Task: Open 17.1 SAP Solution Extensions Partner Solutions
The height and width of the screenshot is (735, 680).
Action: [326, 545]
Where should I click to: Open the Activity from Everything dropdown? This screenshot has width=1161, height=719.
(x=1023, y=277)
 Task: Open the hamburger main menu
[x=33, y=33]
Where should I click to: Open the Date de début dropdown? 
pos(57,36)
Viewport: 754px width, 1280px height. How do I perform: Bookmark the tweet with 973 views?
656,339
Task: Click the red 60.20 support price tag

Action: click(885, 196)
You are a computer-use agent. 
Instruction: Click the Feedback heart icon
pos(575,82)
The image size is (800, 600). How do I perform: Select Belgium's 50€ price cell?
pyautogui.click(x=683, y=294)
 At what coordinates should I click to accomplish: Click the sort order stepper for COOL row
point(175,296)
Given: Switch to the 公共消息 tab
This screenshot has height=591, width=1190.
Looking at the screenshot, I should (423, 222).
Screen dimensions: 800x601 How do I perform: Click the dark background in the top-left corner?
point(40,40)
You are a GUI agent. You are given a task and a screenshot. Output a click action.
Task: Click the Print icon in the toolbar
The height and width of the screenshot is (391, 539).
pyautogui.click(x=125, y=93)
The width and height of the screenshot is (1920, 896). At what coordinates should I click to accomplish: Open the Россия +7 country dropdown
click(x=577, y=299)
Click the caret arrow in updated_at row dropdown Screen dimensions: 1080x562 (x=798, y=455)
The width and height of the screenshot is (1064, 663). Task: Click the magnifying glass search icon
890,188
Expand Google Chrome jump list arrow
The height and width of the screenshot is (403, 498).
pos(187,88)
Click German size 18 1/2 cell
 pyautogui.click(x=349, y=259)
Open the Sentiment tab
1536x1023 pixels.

+===+

▶ [WHAT IS BEING ASKED]:
Retype all of the lines shown above, keeping each one exact.

▶ [FINISHED TASK]:
Task: Open 17.1 SAP Solution Extensions Partner Solutions
The height and width of the screenshot is (735, 680).
Action: [326, 545]
Where should I click to: Open the Activity from Everything dropdown? This screenshot has width=1161, height=719.
(x=1023, y=277)
 Task: Open the hamburger main menu
[x=33, y=33]
Where should I click to: Open the Date de début dropdown? 
pos(57,36)
Viewport: 754px width, 1280px height. How do I perform: Bookmark the tweet with 973 views?
656,339
Task: Click the red 60.20 support price tag

Action: click(885, 196)
You are a computer-use agent. 
Instruction: Click the Feedback heart icon
pos(575,82)
The image size is (800, 600). How do I perform: Select Belgium's 50€ price cell?
pyautogui.click(x=683, y=294)
 At what coordinates should I click to accomplish: Click the sort order stepper for COOL row
point(175,296)
Given: Switch to the 公共消息 tab
This screenshot has height=591, width=1190.
Looking at the screenshot, I should (423, 222).
Screen dimensions: 800x601 How do I perform: Click the dark background in the top-left corner?
point(40,40)
You are a GUI agent. You are given a task and a screenshot. Output a click action.
Task: Click the Print icon in the toolbar
The height and width of the screenshot is (391, 539).
pyautogui.click(x=125, y=93)
The width and height of the screenshot is (1920, 896). At what coordinates should I click to accomplish: Open the Россия +7 country dropdown
click(x=577, y=299)
Click the caret arrow in updated_at row dropdown Screen dimensions: 1080x562 (x=798, y=455)
The width and height of the screenshot is (1064, 663). Task: Click the magnifying glass search icon
890,188
Expand Google Chrome jump list arrow
The height and width of the screenshot is (403, 498).
pos(187,88)
Click German size 18 1/2 cell
 pyautogui.click(x=349, y=259)
Open the Sentiment tab
1536x1023 pixels.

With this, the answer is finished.